Fighting compulsions on a Sabbath is no fun. The urge to accomplish something returns every hour. Something powerful in me believes I must always get to work, be productive, maybe even find another way to grow our income as we prepare for eventual retirement. That compulsive force does not remember, or care, that this is a Sabbath. It even pushes me to do little things, like sweeping away more spider webs from the old gazebo at the end of our pier – instead of remaining in awe and stillness, or clipping more vines from our property next door – instead of feeling the breeze and hearing it sing through the treetops.
My compulsions would even settle for turning on the television to watch more hurricane images, so I can “keep up with the latest news,” instead of simply holding all beings in my prayerful heart, especially those in harm’s way.
Here’s the thing: my compulsions do not believe in God. They believe in me and my ultimate power to “do something” about things, to “make things better,” to “fix problems.” My compulsions think there is no one here but me. So they keep calling me to action – which seems more like activity just for the sake of doing something. They say, “Don’t just sit there, do something, anything!”
But I already do things six, or sometimes seven, days a week. I already act, and produce, and accomplish. I want to introduce my compulsions to the concept of another way – a day for Sabbath. I want them to ease up a bit so we can practice turning the universe back over to the Creator, who is not me, for at least a little while. I want to know in my bones that Someone spent billions of years imagining and making the cosmos, without my help. And I want to live like someone who aligns my life with that Creator Spirit, not like someone trying to be the Creator.

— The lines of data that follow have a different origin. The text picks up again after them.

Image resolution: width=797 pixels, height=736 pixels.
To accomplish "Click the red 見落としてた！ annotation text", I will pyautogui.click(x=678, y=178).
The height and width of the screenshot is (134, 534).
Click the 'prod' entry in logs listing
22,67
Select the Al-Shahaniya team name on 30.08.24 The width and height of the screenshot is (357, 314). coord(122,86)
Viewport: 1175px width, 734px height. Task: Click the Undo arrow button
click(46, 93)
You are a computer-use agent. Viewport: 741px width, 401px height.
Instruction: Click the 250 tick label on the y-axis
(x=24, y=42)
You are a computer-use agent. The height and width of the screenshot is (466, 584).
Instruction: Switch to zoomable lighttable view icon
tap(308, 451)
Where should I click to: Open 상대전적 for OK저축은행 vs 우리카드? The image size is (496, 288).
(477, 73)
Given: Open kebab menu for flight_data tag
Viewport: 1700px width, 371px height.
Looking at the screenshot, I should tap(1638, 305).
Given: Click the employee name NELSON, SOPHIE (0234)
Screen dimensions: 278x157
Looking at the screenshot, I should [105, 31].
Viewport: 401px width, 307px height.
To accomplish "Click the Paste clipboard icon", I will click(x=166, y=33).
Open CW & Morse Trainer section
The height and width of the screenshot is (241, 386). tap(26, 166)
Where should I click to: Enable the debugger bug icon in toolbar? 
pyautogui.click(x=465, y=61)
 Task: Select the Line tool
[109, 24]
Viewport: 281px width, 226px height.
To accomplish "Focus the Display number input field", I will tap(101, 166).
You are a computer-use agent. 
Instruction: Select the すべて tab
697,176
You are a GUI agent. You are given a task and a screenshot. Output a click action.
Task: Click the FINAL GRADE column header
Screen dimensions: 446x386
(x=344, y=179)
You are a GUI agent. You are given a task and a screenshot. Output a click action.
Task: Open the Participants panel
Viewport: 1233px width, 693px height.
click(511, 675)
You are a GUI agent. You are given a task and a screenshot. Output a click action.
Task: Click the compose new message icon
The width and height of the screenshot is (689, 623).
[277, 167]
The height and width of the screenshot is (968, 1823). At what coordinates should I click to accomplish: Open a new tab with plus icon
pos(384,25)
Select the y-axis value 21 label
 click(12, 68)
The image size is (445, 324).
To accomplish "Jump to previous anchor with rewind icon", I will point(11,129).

Twenty years of daily contemplative practice have not freed me of my compulsions. One starts to wonder if they will ever go away. If they will not, if they are my partners forever, maybe I can help them release their control over me by telling them a short story again and again.
The old-timer from AA responded to the newcomer’s question: “What does AA believe about God?” The Old-timer kept it simple. He said, “We believe two things about God: there is one, and you’re not it!”
So, dear compulsions, whether you know this or not: “There is a God and you’re not it.” And that means I can ease up a little longer on this Sabbath day, and turn the universe over to that God, (at least until sundown). And that includes the meeting I will attend later, where people are gathering in a house to consider how to serve the world through that house.
Maybe I will stroll into that gathering with no agenda, no plan for what “should” happen, and with an open heart, a heart of compassion for a hurting world, and a confident hope that God, not me, can guide the group into wise action when the time is right. Maybe I will keep my Sabbath frame of mind as people share their ideas, and treat the whole experience as another act of worship. My job? Stand in awe, just like I did this morning in cypress swamp worship.